__Task to carry out__. Identify each line below containing the string "button" and copy it.

BEGIN Record set

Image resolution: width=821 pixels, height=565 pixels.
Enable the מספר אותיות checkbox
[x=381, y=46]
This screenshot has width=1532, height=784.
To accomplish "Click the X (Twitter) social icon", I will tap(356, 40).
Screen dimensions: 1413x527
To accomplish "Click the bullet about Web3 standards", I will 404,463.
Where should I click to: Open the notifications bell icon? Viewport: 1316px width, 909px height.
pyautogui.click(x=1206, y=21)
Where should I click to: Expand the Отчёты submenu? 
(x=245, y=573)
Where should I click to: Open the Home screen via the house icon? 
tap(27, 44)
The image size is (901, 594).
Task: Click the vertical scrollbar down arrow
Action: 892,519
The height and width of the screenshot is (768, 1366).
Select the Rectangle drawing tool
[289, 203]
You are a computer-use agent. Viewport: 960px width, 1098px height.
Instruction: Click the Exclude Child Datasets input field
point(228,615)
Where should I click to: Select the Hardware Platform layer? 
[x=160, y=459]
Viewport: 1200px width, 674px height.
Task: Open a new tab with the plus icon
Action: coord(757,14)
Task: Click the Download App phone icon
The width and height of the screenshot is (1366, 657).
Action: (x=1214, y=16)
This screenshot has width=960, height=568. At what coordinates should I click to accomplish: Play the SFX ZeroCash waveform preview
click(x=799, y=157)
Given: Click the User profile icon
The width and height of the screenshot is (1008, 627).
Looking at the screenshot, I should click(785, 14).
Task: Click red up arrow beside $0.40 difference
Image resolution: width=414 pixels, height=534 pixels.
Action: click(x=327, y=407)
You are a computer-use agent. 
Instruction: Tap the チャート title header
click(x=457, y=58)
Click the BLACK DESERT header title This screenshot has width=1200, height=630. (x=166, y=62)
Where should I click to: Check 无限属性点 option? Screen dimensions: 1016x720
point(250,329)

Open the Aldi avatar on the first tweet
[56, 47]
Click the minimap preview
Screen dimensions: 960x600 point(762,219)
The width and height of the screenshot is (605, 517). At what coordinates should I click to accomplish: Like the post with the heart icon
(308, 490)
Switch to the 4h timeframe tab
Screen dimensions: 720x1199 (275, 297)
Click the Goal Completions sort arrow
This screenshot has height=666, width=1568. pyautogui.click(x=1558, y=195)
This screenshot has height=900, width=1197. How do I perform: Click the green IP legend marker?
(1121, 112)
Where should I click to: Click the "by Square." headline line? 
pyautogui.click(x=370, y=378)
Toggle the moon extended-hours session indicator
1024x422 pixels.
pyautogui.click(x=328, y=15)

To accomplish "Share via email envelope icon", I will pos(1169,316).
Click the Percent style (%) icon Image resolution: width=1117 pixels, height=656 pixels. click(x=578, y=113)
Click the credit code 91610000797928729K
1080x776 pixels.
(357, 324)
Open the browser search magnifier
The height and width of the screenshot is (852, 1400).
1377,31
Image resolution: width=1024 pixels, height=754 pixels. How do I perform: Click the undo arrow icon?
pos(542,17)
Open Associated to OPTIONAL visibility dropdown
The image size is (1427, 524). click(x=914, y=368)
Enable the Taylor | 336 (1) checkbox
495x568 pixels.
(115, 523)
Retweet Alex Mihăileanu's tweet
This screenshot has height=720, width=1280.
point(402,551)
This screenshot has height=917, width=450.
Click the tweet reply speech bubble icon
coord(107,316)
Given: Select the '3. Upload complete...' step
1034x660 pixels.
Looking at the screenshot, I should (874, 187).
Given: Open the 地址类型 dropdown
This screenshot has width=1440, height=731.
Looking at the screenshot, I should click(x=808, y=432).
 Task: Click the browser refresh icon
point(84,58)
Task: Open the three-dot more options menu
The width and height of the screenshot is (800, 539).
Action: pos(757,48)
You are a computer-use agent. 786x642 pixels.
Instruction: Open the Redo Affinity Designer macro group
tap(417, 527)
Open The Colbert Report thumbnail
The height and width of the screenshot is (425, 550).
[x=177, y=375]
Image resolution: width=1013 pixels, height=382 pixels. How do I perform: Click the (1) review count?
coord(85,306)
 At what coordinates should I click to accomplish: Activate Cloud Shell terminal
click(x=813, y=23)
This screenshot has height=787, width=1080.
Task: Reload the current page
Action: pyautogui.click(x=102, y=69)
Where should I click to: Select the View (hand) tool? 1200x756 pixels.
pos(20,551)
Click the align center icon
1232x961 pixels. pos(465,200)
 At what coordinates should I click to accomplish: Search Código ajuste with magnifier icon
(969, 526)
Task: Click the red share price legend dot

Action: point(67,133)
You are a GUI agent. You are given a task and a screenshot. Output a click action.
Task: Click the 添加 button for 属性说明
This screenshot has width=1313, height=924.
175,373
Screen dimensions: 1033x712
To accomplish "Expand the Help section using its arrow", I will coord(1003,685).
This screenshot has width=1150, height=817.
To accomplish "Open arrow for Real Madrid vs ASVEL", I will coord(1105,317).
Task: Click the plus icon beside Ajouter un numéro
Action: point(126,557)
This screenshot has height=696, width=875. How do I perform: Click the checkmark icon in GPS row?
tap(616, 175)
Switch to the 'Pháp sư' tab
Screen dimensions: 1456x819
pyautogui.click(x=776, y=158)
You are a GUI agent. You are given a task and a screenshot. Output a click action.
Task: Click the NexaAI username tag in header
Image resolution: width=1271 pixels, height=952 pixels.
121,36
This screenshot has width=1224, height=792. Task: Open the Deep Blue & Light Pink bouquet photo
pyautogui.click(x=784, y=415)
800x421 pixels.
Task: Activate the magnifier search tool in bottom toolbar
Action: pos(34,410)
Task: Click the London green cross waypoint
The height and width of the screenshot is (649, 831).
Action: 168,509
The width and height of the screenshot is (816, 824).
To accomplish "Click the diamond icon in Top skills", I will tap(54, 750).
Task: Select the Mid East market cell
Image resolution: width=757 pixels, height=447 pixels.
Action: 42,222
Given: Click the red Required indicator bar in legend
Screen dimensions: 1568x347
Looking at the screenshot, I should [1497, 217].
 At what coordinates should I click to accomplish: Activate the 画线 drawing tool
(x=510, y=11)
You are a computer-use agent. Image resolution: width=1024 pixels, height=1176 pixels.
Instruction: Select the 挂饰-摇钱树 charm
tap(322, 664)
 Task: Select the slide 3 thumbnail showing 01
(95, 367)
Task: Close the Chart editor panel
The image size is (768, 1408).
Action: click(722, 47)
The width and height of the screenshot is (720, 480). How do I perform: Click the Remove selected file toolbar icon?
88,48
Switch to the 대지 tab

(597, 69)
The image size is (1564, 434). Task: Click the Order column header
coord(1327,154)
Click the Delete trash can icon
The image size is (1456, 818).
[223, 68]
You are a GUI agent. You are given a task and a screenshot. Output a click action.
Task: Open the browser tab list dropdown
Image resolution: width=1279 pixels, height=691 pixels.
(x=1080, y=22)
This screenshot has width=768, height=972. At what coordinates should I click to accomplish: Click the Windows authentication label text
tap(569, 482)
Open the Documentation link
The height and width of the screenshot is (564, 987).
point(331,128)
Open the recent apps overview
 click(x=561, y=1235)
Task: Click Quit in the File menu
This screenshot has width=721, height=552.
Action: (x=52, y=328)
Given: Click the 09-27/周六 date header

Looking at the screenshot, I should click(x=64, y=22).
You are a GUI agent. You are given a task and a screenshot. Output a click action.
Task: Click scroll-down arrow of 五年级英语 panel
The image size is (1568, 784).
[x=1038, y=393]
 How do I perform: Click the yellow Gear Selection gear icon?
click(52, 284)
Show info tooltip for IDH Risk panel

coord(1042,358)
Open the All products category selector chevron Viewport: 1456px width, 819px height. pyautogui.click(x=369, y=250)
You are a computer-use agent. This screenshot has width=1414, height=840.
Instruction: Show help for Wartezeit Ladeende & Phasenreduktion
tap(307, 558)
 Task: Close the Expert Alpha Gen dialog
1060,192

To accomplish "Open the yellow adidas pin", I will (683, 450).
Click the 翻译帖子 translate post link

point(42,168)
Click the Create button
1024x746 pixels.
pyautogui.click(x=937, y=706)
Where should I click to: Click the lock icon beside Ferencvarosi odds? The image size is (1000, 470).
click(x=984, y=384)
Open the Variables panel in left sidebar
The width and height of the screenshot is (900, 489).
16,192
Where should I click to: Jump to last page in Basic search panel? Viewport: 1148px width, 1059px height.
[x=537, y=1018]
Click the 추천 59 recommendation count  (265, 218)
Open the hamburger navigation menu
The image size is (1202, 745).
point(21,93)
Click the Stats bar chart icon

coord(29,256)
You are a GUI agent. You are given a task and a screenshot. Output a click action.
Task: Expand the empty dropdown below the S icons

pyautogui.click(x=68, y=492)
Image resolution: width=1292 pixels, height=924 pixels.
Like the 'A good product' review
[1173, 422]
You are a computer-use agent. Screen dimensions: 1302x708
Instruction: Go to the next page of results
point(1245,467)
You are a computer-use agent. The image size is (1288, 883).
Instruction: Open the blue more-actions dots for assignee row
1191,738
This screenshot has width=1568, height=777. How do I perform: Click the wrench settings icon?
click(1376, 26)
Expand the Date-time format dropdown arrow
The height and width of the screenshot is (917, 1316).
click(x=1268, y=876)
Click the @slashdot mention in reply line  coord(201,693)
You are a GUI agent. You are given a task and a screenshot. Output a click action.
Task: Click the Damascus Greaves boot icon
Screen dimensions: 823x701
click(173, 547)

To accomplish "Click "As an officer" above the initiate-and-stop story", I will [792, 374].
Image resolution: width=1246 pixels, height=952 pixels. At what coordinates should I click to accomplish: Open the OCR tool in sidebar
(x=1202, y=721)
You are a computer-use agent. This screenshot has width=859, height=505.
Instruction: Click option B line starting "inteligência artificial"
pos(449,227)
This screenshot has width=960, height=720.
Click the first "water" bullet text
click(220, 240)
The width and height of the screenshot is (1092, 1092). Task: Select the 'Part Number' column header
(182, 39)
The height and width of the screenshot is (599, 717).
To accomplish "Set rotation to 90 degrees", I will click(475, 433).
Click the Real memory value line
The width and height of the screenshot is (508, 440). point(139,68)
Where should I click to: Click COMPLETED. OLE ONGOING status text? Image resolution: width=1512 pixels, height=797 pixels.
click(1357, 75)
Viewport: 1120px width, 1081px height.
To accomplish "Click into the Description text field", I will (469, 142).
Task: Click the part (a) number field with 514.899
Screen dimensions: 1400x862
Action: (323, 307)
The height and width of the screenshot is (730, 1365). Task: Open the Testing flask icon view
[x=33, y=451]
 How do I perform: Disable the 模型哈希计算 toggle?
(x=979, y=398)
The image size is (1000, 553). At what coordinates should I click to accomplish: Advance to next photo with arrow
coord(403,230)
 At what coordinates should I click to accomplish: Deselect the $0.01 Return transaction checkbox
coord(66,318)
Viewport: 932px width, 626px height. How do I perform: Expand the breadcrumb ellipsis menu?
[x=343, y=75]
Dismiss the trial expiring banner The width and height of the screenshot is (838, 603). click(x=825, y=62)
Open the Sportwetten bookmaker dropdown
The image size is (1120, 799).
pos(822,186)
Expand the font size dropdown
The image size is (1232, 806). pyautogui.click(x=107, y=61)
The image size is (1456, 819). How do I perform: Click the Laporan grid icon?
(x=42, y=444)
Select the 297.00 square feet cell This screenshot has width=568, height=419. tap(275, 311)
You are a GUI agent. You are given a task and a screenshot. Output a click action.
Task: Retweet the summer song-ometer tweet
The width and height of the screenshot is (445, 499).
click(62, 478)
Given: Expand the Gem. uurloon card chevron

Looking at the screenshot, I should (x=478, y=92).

END Record set

__Result of the exercise__.
Task: Click the 添加 button for 属性说明
Click the Create button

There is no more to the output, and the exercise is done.